Teboho Moja on We Wear Our Wheels with Pride | NYU Skirball Center

As a South African of my generation, We wear our wheels with pride is not just a dance performance, it is a return to images many of us have seen and partially remember. I recall holiday trips to Durban as a child and watching with amazement at the well built amaZulu rickshaw pullers. They were decorated with colorful beadwork, which amaZulu women specialize in making, ostrich feathers, cow horns, and sandals made from recycled and repurposed car tires. They had a smile on their face, even on a hot, sunny, and humid day as they awaited tourists to hire their services and, in a jiff, take off as soon as a tourist, or a couple, sat in their rickshaw. The trip was not just for the sake of transport but a performance as they rolled, skipped and moved gracefully to the amusement of the riders and spectators. Histories sit beneath that spectacle? Dignity and defiance lived inside bodies made to labor under colonial modernity. The rhythms, humor, color, and contradiction will feel unmistakably South African.

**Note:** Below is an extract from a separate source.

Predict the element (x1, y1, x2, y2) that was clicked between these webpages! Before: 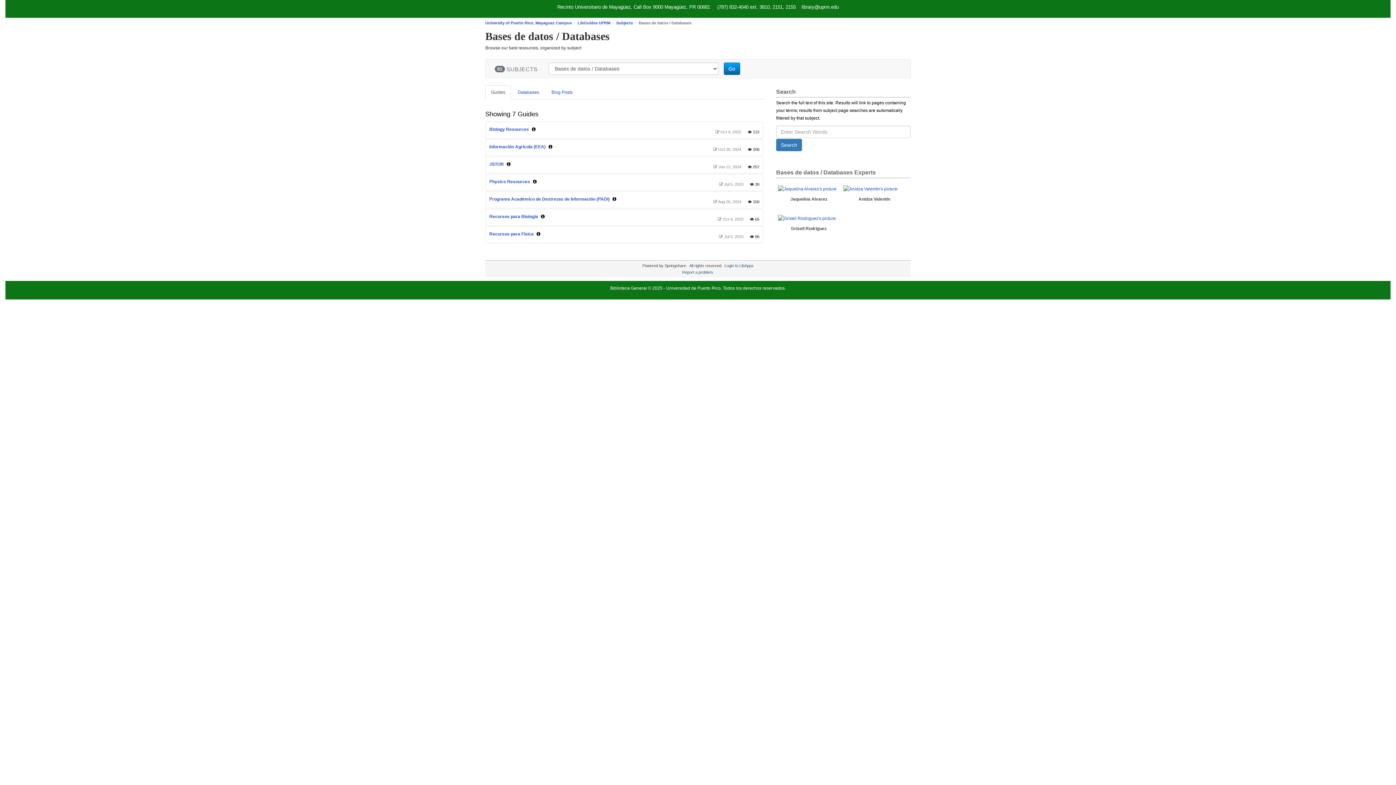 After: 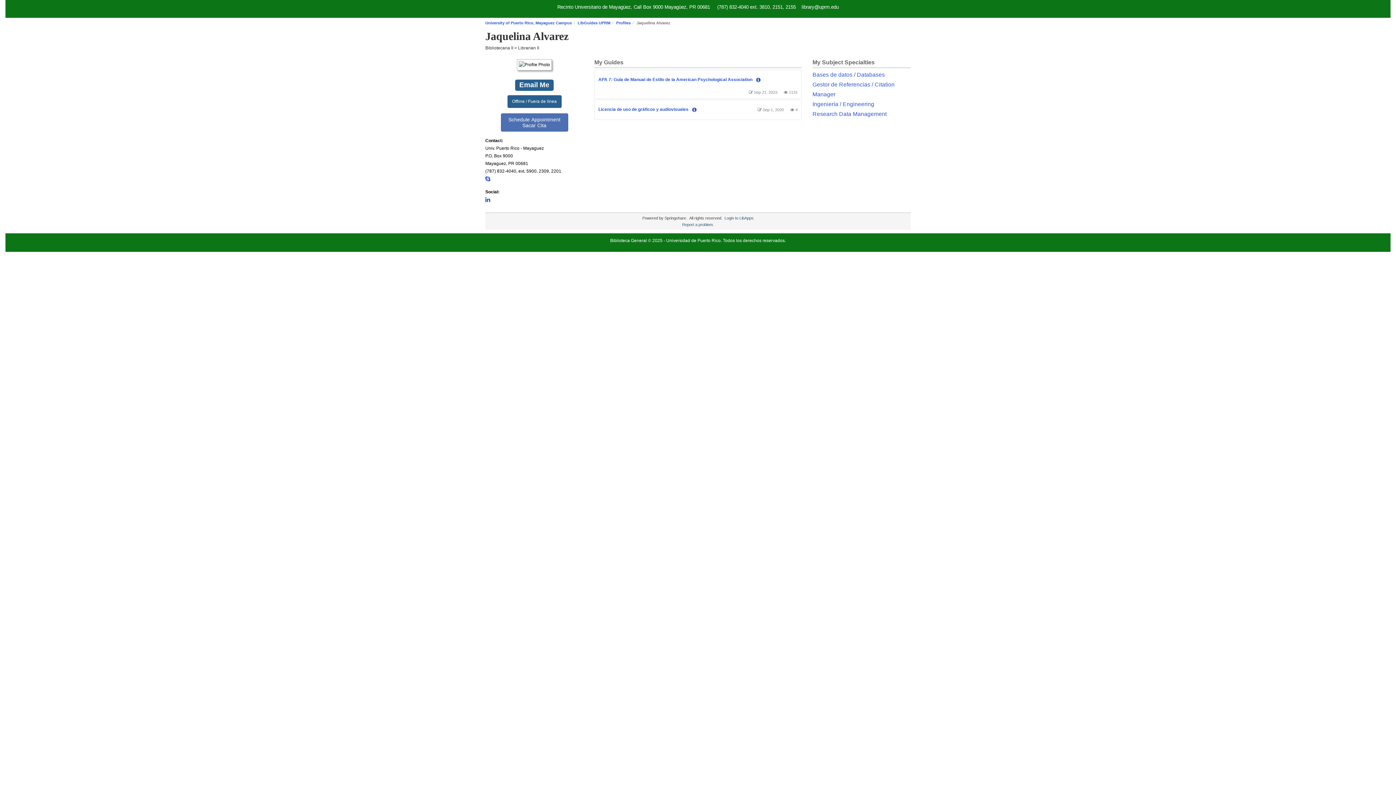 Action: label: Jaquelina Alvarez bbox: (778, 185, 840, 201)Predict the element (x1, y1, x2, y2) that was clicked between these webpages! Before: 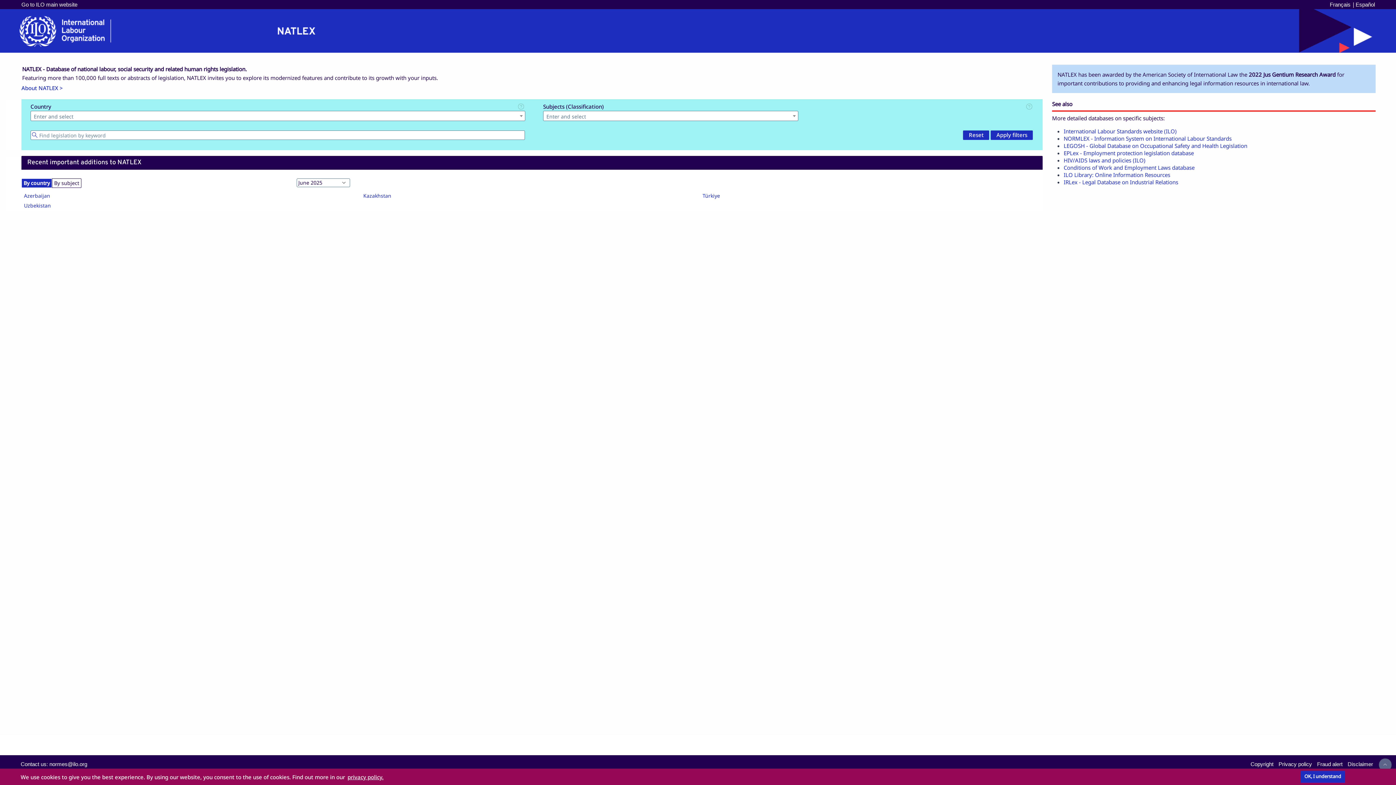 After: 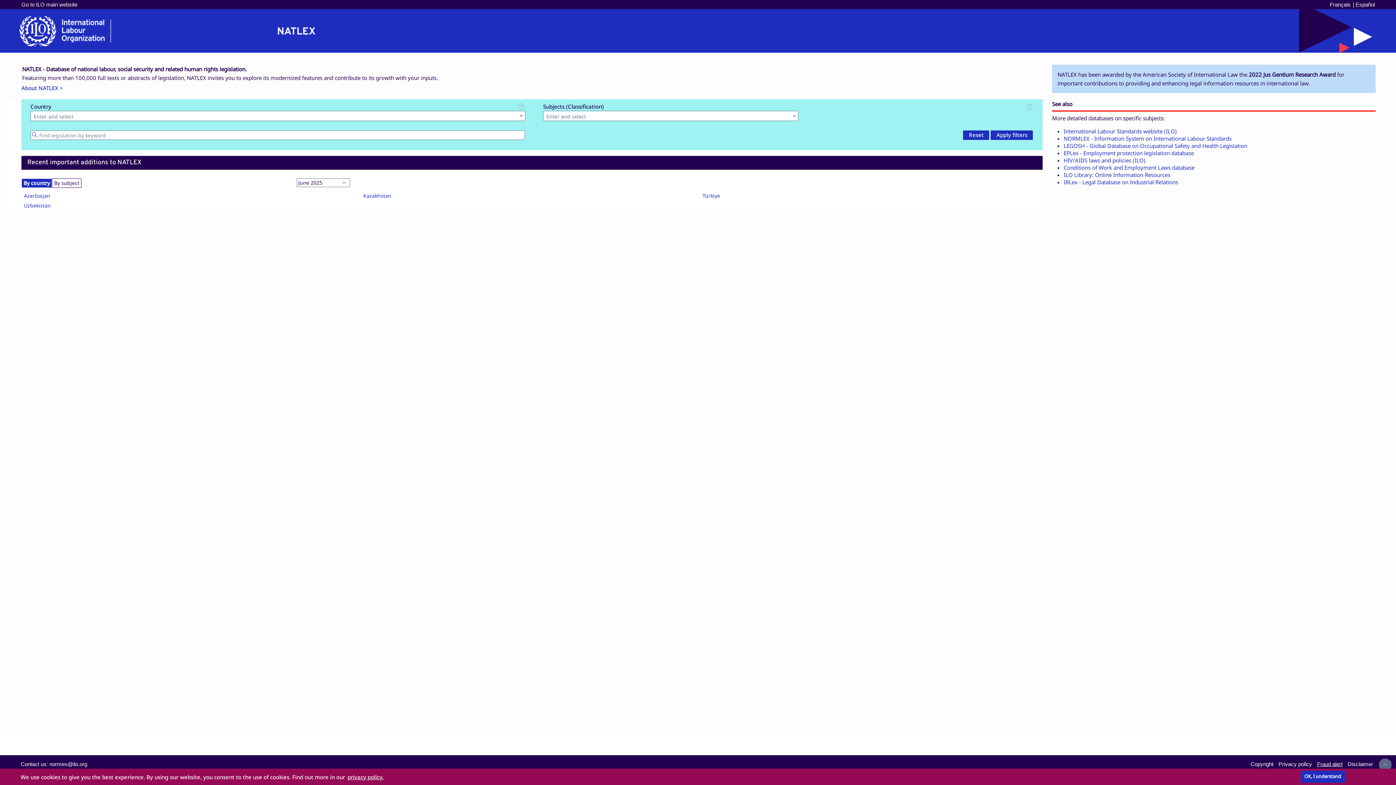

For South African audiences, the piece is a reminder that our streets, our performance traditions, and our collective memory carry stories that are still moving, still unsettled, and still deeply alive. For international audiences, the piece tells a story of resilience, pride and amazing artwork.

Teboho Moja is Clinical Professor of Higher Education, Steinhardt School of Culture, Education, and Human Development.